> **DIRECTIONS FOR THIS TASK**
Only the lines from the one containing "Screen dimensions: 685x983" through the end of the records should be retyped, exactly and including both ends; pictures stay out.

◆ ◆ ◆ ◆ ◆

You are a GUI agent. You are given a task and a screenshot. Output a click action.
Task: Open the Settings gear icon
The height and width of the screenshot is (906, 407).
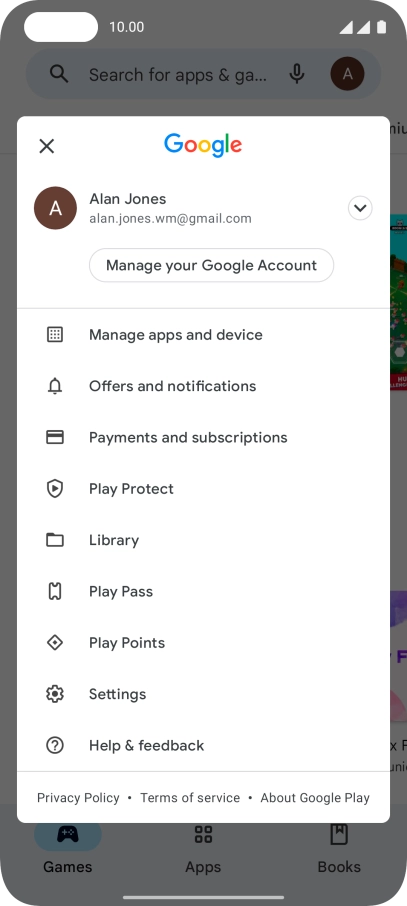pyautogui.click(x=55, y=694)
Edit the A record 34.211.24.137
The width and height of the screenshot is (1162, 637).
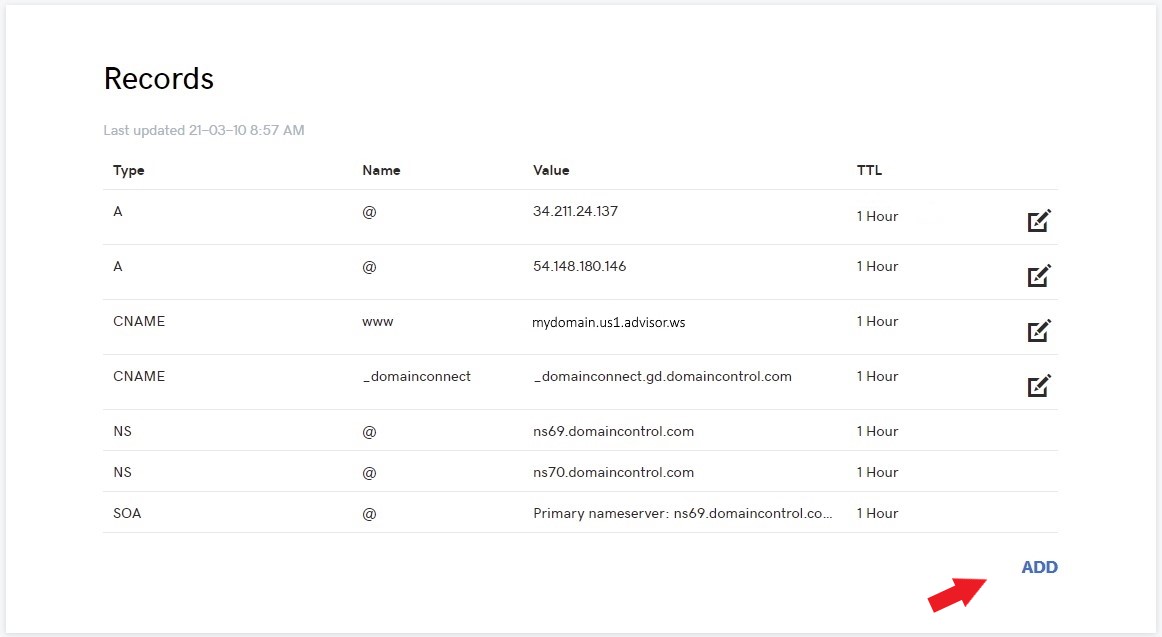[1039, 221]
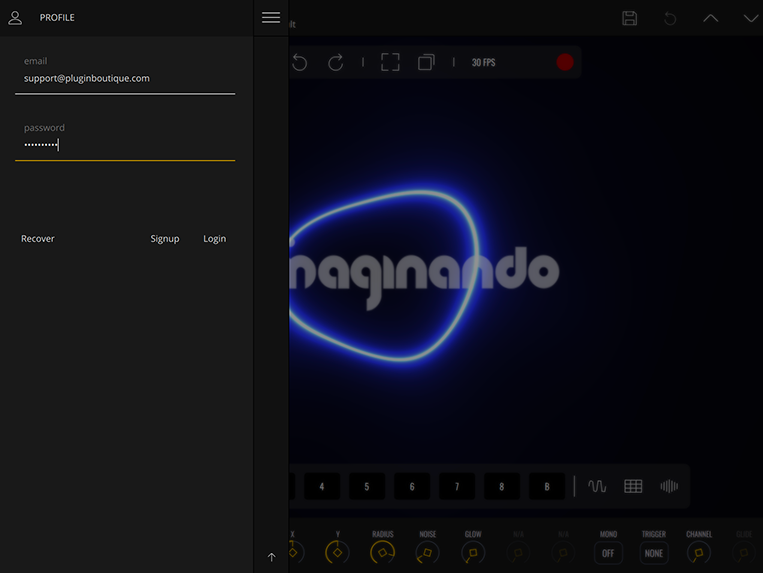Viewport: 763px width, 573px height.
Task: Go to next preset with down chevron
Action: pyautogui.click(x=750, y=18)

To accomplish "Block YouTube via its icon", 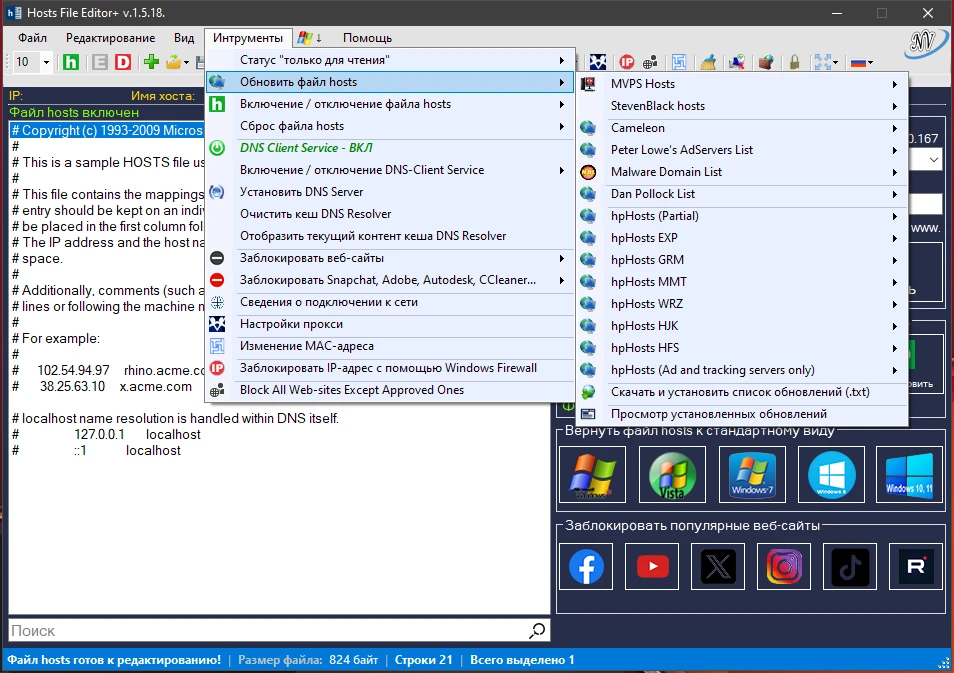I will click(x=652, y=567).
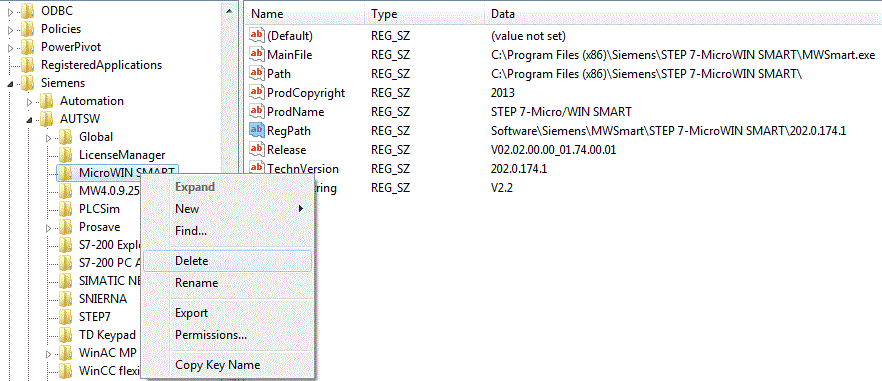This screenshot has height=381, width=882.
Task: Select the RegPath value icon
Action: point(256,131)
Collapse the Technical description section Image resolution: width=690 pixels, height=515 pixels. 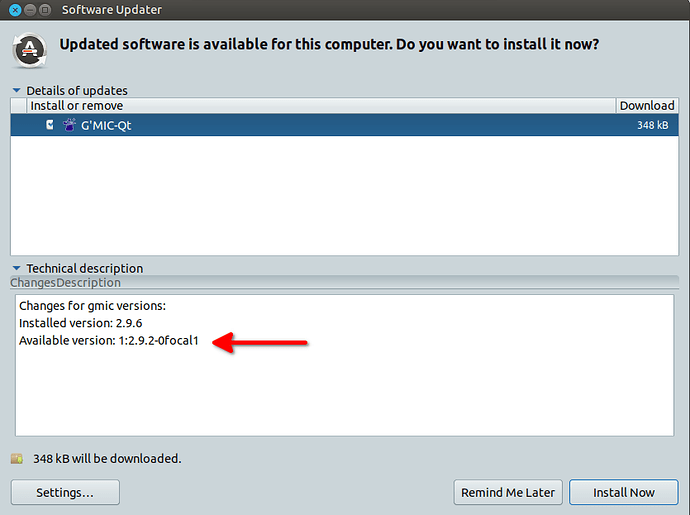click(16, 268)
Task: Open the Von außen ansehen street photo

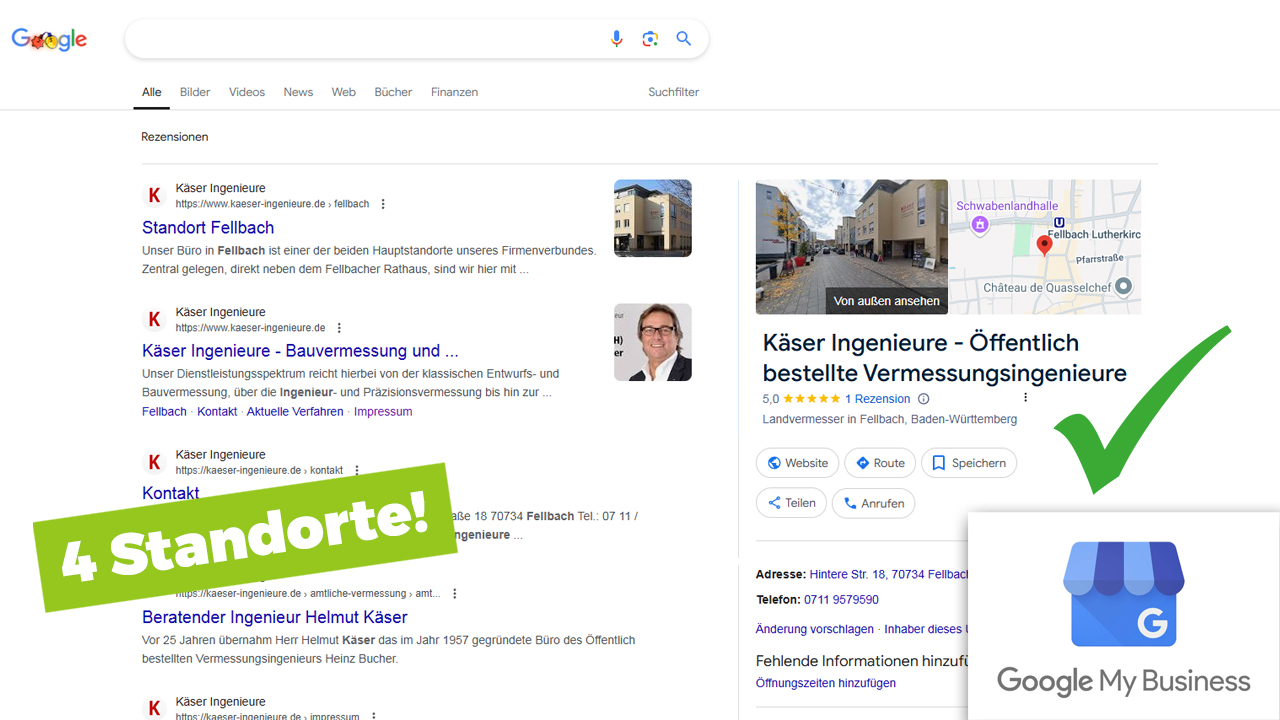Action: tap(852, 247)
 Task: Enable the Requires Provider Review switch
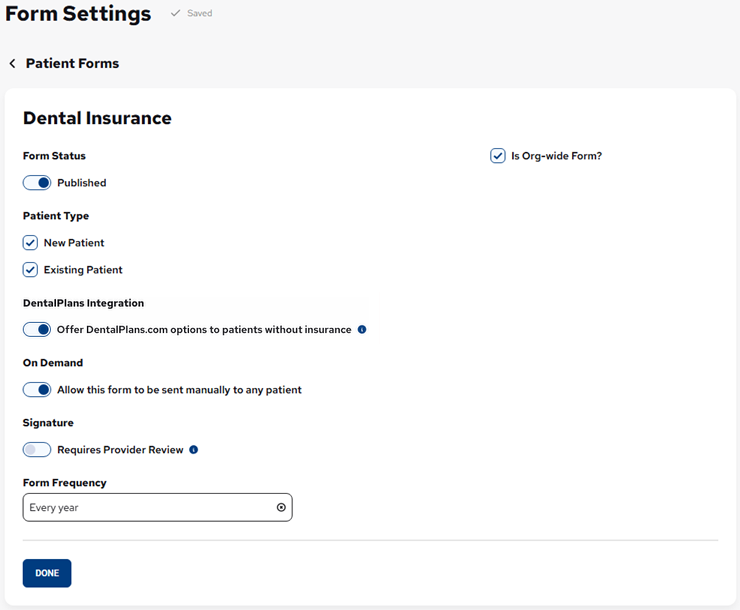[37, 450]
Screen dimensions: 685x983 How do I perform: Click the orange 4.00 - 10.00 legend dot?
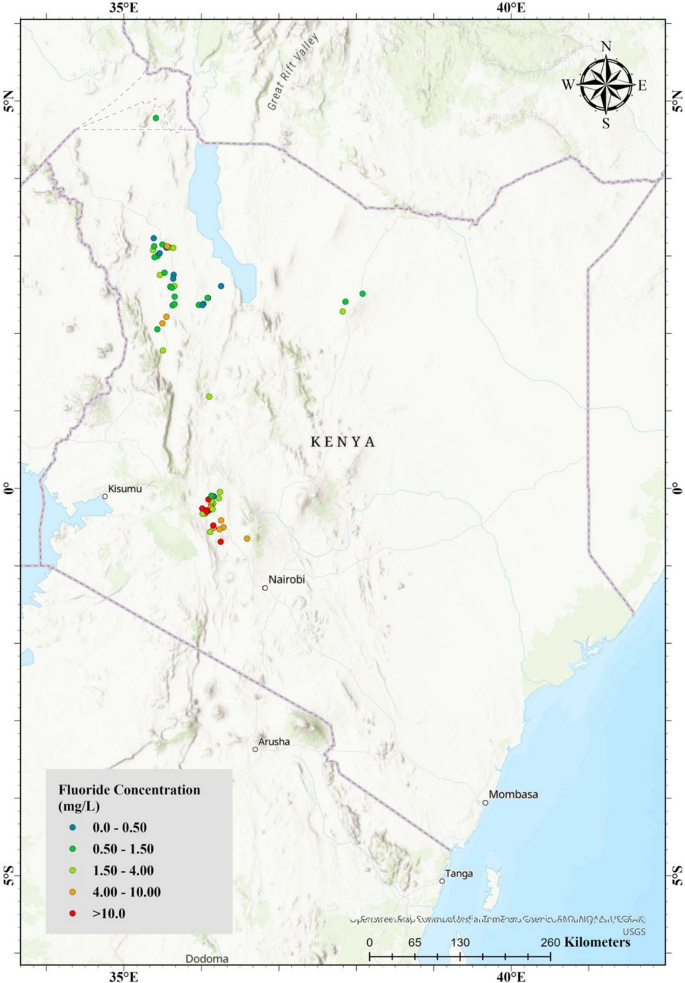73,892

◆ ◆ ◆ ◆ ◆

> **TASK OUTPUT**
Screen dimensions: 685x983 How do I perform: Click the orange 4.00 - 10.00 legend dot?
73,892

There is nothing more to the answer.